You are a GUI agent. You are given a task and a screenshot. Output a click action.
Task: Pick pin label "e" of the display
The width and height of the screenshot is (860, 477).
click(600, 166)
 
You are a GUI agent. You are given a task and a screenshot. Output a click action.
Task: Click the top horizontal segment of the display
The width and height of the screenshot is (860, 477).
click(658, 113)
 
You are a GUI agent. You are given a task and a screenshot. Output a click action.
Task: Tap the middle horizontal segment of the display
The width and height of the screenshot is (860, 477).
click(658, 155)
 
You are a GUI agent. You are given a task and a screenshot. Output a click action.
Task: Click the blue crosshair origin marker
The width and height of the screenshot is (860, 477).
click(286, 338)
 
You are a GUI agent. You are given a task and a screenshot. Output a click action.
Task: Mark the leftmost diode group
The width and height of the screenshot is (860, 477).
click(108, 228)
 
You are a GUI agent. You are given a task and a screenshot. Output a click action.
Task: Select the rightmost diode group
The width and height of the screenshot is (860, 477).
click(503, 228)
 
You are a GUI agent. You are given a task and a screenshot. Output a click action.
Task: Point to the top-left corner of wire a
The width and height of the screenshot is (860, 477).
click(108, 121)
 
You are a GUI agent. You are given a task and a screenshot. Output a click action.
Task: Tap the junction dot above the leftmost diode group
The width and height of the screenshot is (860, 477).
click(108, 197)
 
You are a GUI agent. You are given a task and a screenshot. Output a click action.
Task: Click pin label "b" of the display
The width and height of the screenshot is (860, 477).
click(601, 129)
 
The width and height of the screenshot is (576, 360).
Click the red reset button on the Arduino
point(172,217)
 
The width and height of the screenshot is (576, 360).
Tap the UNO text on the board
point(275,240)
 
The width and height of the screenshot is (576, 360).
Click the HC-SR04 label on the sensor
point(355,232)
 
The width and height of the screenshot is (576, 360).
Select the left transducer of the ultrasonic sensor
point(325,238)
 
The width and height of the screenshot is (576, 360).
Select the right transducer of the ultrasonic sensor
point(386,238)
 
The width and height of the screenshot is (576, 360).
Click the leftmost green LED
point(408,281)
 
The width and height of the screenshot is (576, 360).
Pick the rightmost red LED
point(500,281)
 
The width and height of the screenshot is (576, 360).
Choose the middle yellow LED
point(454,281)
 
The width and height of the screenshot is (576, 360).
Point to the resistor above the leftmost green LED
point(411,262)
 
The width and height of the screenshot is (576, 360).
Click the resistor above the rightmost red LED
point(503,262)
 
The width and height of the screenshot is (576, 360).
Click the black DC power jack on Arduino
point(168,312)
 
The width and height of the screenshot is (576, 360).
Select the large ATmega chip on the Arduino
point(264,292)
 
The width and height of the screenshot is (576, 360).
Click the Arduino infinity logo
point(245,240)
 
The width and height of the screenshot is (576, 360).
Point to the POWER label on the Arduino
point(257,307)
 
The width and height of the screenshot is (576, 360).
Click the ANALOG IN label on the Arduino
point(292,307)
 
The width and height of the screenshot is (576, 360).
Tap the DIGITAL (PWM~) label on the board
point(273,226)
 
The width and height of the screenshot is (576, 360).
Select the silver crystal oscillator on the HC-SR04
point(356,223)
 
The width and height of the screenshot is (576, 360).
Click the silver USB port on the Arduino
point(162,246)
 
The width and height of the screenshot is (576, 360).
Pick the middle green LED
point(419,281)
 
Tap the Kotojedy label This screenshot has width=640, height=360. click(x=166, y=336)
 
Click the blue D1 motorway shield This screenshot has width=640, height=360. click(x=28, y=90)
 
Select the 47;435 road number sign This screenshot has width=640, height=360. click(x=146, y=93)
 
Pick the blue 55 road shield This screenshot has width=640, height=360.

WHAT TO PRODUCE: Give the number of lines in the data that contain the word "label", and nothing else. Case counts.

RESPONSE TO THIS TASK: 7